Configuring maxQueuingActions

maxQueuingActions provides flexibility by allowing you to limit parallelization, but not immediately reject executions. It also helps maximise throughput by providing for next actions to be ready-and-waiting, as soon as a bulkhead execution slot becomes available.

It is advisable however not to set maxQueuingActions high, for the following reasons:

Synchronous case (CPU-bound work)

In the (current) sync implementation, a queueing item will be blocking a thread. For this reason, we recommend setting maxQueuingActions only at 0 or 1 in the current synchronous case.

(Future releases of Polly may explore an alternative policy for scheduling synchronous work, such as a SchedulerPolicy which would schedule work on an underlying TaskScheduler. This would allow sync work to 'queue' outside a bulkhead without occupying a thread, but probably requires a new syntax combining elements of the existing synchronous Execute() and async ExecuteAsync() overloads.)

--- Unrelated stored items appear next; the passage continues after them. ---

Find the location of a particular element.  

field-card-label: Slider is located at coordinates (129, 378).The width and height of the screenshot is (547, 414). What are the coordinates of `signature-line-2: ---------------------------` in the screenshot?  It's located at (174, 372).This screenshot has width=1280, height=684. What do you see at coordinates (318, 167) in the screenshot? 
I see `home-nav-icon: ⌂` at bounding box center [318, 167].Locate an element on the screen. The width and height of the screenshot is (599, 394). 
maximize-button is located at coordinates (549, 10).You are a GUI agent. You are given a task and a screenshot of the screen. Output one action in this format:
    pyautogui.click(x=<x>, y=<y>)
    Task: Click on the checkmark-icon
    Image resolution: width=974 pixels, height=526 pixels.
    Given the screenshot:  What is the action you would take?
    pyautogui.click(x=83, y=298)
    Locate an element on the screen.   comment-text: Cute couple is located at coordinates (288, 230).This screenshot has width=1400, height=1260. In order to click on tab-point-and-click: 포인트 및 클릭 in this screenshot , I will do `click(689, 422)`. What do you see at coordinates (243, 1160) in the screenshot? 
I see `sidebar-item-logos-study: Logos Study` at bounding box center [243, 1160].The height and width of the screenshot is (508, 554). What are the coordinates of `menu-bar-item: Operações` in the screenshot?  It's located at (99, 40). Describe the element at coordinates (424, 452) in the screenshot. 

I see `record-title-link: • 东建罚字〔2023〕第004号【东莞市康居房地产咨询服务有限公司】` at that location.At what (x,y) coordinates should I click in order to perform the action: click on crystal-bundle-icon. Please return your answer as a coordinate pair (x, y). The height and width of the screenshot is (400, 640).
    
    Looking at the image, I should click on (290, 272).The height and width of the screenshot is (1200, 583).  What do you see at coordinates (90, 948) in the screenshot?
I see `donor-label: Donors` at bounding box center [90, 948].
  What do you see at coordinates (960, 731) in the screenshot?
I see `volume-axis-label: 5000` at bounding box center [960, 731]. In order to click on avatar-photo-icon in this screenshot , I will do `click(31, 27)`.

Asynchronous case (I/O-bound work)

Ideal configuration may depend on the characteristics of the governed calls, and should be established through experiment.

For very low latency, high throughput calls, it may make sense to allow a slightly higher queue level, so that next actions are always immediately available to fill a bulkhead slot as it becomes available. There is little point however in setting very high queue values: calls which queue of course experience higher latency while they wait for bulkhead slots to become available, so queue length should be set just enough to keep the bulkhead supplied at maximum throughput, while not introducing undue latency. Primary focus should be on getting the main capacity of the bulkhead right, and then monitoring for reducing bulkhead capacity or rejected calls, as the trigger for horizontal scaling.

Thread safety and policy reuse

Thread safety

The internal operation of BulkheadPolicy is thread-safe: multiple calls may safely be placed concurrently through a policy instance.

Policy reuse

BulkheadPolicy instances may be re-used across multiple call sites.

When a bulkhead instance is re-used across call sites, the call sites share the capacity of the bulkhead (allowing you to group actions into bulkheads), rather than each receiving a bulkhead of the given capacity.

When reusing policies, use an ExecutionKey to distinguish different call-site usages within logging and metrics.